By Will O’Donnell, Broadband and Communications Director at Jefferson County PUD

For the last few years, I've been putting most of my energy into creating a publicly owned fiber optic network that will reach rural residents in Jefferson County. It's been a big lift, and to date, Jefferson County Pud #1 has secured more than $55M to make it happen. While planning and funding efforts have been ongoing since 2021, construction finally began this spring. Since then, our contractors have installed over 100 miles of fiber, starting at the northern base of Mt Walker and running up to Gardiner and Chimacum. We've brought fiber to the outside wall of almost 500 homes. Next week we begin bringing that fiber inside the home. From here forward, we plan to start connecting 30-50 homes per week with internet service that will far surpass what is available to residents of most major metro areas.

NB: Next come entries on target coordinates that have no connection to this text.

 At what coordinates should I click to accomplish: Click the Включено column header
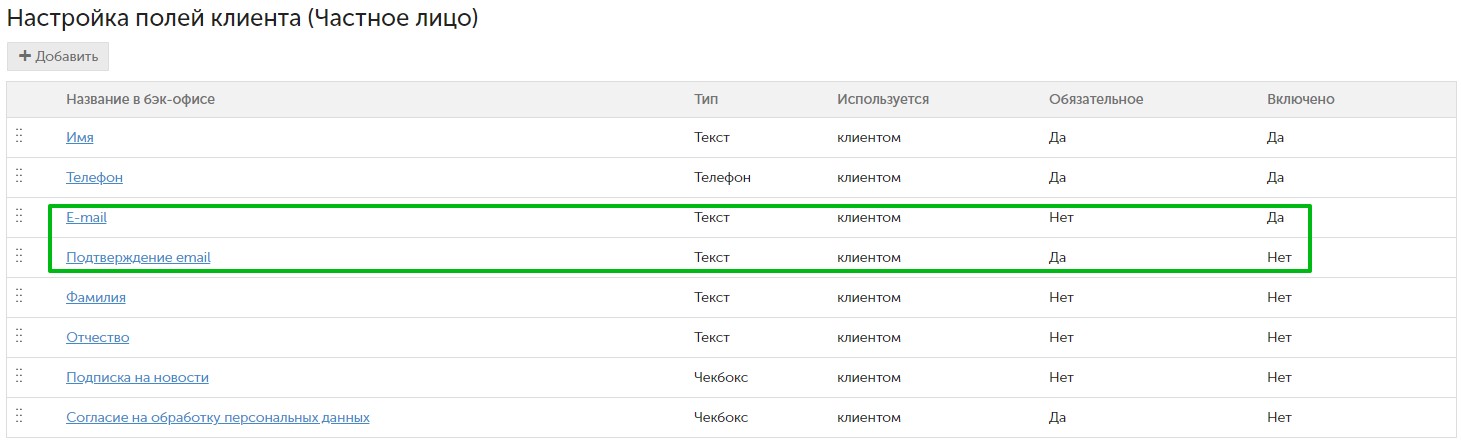(1301, 99)
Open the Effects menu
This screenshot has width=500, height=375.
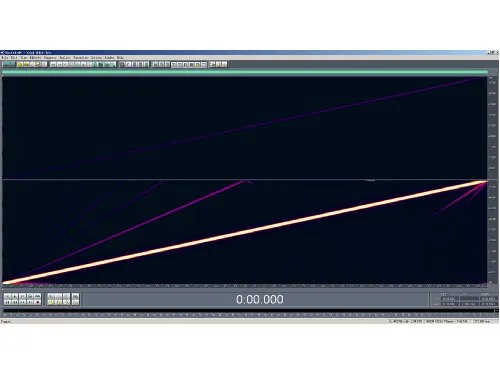pos(35,58)
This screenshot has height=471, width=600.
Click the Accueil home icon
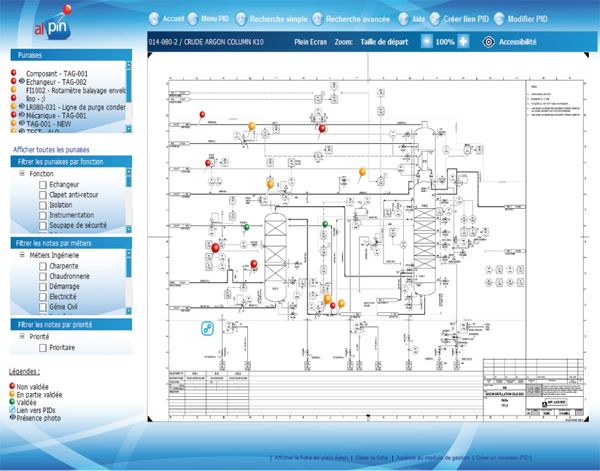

The work to build fiber to our rural residents will continue over the next four years. In that time, we expect to connect to over 4,000 homes and businesses and will install over 500 miles of fiber. This is the largest expansion of a utility service in our county in many years and reminiscent in many ways of the rural electrification push in the 30s and 40s. Electricity was available at the time, but only to areas where convenient, and often at high prices and with low reliability. We are in a similar situation today. While high-ish speed internet is available in the denser areas of our county, outside of those zones, our residents and business owners are piecing together connectivity solutions through multiple providers that, even in sum, don't always get the job done.

On Friday, Aug 2nd, a construction contractor working for a private company (not the PUD, despite what some are reporting) hit one of the PUD's fiber lines deep underground along Ness's Corner Rd. The contractor destroyed thousands of feet of fiber, and the internet went out to much of the county. This fiber was the fiber that connects to another fiber (not owned by the PUD) that leaves the peninsula across the Hood Canal bridge. It not only carried PUD internet traffic, but also Astound internet traffic, and fed other carriers, and cell phone towers, etc. Internet went out to much of the county for 12 hours on a Friday afternoon and evening. Though we were able to replace the fiber and restore service, the incident brought to light a number of issues that we will be working to resolve in the next week and months. Primary among them is how this even happened to begin with? Not the fiber damage part, unfortunately that happens all the time, but how did we end up with most of the internet traffic for the county on that one line? How is it that none of the other service providers had a backup? And why did the backup that the PUD pays for fail to materialize?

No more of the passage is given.